**BRIEF:** Look through the records below for lines containing the string "will", and report how many there are, nothing else.

Stored data:
++++++++

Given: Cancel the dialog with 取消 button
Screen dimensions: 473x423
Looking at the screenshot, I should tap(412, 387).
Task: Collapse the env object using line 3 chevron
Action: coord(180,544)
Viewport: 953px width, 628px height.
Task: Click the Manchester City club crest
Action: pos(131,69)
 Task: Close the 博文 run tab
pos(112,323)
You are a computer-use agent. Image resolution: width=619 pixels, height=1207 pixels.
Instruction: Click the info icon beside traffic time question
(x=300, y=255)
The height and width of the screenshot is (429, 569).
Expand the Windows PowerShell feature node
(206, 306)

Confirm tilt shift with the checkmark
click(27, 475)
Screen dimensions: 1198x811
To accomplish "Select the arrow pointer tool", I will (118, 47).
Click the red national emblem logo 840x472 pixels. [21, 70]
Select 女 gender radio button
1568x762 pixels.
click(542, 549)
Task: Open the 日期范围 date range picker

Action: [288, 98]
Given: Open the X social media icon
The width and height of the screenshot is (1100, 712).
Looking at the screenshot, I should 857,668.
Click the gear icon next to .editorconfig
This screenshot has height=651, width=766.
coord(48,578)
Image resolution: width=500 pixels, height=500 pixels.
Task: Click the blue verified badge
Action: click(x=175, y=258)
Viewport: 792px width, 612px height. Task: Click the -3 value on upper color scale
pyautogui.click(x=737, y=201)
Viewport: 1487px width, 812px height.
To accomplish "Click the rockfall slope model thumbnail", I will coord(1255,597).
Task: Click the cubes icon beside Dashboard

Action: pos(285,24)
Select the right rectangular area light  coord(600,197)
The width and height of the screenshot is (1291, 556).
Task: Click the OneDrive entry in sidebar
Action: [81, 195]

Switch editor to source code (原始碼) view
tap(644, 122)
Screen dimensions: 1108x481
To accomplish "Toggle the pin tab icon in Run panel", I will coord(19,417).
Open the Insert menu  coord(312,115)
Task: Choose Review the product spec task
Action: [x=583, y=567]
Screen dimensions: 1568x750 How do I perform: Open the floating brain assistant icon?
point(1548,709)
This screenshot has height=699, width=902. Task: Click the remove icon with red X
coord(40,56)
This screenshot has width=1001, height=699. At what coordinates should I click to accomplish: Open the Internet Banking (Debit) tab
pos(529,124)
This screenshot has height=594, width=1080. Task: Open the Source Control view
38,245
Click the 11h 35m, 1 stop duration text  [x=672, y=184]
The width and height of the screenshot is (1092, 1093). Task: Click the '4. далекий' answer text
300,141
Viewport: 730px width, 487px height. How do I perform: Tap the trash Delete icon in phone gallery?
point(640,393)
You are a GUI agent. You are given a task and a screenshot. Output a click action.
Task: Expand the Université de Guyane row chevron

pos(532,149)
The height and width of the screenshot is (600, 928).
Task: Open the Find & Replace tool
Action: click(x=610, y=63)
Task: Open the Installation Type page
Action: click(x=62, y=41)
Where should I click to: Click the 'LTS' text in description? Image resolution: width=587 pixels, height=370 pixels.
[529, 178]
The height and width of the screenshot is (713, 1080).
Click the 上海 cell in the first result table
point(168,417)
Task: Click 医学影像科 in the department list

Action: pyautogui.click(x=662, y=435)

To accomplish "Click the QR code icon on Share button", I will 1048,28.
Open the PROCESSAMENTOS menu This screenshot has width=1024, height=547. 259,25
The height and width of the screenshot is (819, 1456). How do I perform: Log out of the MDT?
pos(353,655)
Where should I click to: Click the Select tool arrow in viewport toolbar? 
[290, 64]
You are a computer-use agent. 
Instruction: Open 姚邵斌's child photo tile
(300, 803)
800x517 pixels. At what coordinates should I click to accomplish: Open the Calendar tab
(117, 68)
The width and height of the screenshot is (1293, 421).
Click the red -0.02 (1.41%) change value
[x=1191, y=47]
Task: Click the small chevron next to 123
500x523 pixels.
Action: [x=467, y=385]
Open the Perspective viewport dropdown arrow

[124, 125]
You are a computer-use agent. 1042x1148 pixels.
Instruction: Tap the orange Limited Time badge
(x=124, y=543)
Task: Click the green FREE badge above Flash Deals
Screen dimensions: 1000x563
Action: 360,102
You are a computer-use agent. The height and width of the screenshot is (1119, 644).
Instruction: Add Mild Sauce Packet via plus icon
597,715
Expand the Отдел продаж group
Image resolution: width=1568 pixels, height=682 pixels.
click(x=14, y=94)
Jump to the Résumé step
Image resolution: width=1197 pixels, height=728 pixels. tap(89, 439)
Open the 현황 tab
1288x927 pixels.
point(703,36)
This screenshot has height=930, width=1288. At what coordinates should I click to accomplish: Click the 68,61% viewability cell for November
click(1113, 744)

++++++++

**SOLUTION TO THIS EXERCISE:** 4